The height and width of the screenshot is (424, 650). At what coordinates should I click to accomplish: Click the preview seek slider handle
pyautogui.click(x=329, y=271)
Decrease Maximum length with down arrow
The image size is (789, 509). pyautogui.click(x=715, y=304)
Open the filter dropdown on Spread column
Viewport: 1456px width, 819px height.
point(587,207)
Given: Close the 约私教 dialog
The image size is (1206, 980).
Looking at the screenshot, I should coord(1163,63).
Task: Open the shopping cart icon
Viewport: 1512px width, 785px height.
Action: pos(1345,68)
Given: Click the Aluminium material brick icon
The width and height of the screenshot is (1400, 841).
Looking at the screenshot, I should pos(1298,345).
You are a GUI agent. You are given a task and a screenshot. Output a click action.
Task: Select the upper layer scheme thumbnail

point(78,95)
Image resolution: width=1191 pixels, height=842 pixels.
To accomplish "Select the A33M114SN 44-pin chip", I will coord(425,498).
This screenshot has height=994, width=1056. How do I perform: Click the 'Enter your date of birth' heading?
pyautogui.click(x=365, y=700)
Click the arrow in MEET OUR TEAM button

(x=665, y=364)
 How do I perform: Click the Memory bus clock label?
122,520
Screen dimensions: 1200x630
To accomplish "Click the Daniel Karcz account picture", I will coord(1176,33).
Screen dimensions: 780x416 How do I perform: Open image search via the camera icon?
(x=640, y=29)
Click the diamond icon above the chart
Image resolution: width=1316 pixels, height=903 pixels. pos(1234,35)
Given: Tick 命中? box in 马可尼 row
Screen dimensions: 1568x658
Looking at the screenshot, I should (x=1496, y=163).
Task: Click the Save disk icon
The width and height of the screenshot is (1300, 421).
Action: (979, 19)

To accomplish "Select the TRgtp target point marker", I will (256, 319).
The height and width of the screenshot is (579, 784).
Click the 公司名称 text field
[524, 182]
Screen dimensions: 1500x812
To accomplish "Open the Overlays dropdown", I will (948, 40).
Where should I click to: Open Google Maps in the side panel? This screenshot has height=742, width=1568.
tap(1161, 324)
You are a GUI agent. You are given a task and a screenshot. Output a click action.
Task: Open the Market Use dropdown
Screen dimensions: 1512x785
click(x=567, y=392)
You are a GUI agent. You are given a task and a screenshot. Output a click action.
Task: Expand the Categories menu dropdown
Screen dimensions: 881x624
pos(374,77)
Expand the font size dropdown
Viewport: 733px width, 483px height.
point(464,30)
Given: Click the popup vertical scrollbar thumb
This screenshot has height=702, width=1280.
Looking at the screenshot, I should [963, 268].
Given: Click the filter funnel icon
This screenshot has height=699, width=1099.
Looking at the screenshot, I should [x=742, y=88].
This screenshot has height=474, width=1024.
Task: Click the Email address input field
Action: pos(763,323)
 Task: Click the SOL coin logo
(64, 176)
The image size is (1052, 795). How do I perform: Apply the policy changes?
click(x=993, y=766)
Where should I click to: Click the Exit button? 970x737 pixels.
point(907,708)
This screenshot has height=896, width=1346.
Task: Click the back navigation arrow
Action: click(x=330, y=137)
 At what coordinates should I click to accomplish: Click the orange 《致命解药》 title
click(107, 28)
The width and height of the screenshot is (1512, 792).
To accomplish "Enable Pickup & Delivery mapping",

(What the task asks): Put every line of the records above into a numbered list, with one line per item and the blank lines left out.

(Written solution):
1. The height and width of the screenshot is (424, 650). At what coordinates should I click to accomplish: Click the preview seek slider handle
2. pyautogui.click(x=329, y=271)
3. Decrease Maximum length with down arrow
4. The image size is (789, 509). pyautogui.click(x=715, y=304)
5. Open the filter dropdown on Spread column
6. Viewport: 1456px width, 819px height.
7. point(587,207)
8. Given: Close the 约私教 dialog
9. The image size is (1206, 980).
10. Looking at the screenshot, I should coord(1163,63).
11. Task: Open the shopping cart icon
12. Viewport: 1512px width, 785px height.
13. Action: pos(1345,68)
14. Given: Click the Aluminium material brick icon
15. The width and height of the screenshot is (1400, 841).
16. Looking at the screenshot, I should pos(1298,345).
17. You are a GUI agent. You are given a task and a screenshot. Output a click action.
18. Task: Select the upper layer scheme thumbnail
19. point(78,95)
20. Image resolution: width=1191 pixels, height=842 pixels.
21. To accomplish "Select the A33M114SN 44-pin chip", I will coord(425,498).
22. This screenshot has height=994, width=1056. How do I perform: Click the 'Enter your date of birth' heading?
23. pyautogui.click(x=365, y=700)
24. Click the arrow in MEET OUR TEAM button
25. (x=665, y=364)
26.  How do I perform: Click the Memory bus clock label?
27. 122,520
28. Screen dimensions: 1200x630
29. To accomplish "Click the Daniel Karcz account picture", I will coord(1176,33).
30. Screen dimensions: 780x416 How do I perform: Open image search via the camera icon?
31. (x=640, y=29)
32. Click the diamond icon above the chart
33. Image resolution: width=1316 pixels, height=903 pixels. pos(1234,35)
34. Given: Tick 命中? box in 马可尼 row
35. Screen dimensions: 1568x658
36. Looking at the screenshot, I should (x=1496, y=163).
37. Task: Click the Save disk icon
38. The width and height of the screenshot is (1300, 421).
39. Action: (979, 19)
40. To accomplish "Select the TRgtp target point marker", I will (256, 319).
41. The height and width of the screenshot is (579, 784).
42. Click the 公司名称 text field
43. [524, 182]
44. Screen dimensions: 1500x812
45. To accomplish "Open the Overlays dropdown", I will (948, 40).
46. Where should I click to: Open Google Maps in the side panel? This screenshot has height=742, width=1568.
47. tap(1161, 324)
48. You are a GUI agent. You are given a task and a screenshot. Output a click action.
49. Task: Open the Market Use dropdown
50. Screen dimensions: 1512x785
51. click(x=567, y=392)
52. You are a GUI agent. You are given a task and a screenshot. Output a click action.
53. Task: Expand the Categories menu dropdown
54. Screen dimensions: 881x624
55. pos(374,77)
56. Expand the font size dropdown
57. Viewport: 733px width, 483px height.
58. point(464,30)
59. Given: Click the popup vertical scrollbar thumb
60. This screenshot has height=702, width=1280.
61. Looking at the screenshot, I should [963, 268].
62. Given: Click the filter funnel icon
63. This screenshot has height=699, width=1099.
64. Looking at the screenshot, I should [x=742, y=88].
65. This screenshot has height=474, width=1024.
66. Task: Click the Email address input field
67. Action: pos(763,323)
68.  Task: Click the SOL coin logo
69. (64, 176)
70. The image size is (1052, 795). How do I perform: Apply the policy changes?
71. click(x=993, y=766)
72. Where should I click to: Click the Exit button? 970x737 pixels.
73. point(907,708)
74. This screenshot has height=896, width=1346.
75. Task: Click the back navigation arrow
76. Action: click(x=330, y=137)
77.  At what coordinates should I click to accomplish: Click the orange 《致命解药》 title
78. click(107, 28)
79. The width and height of the screenshot is (1512, 792).
80. To accomplish "Enable Pickup & Delivery mapping",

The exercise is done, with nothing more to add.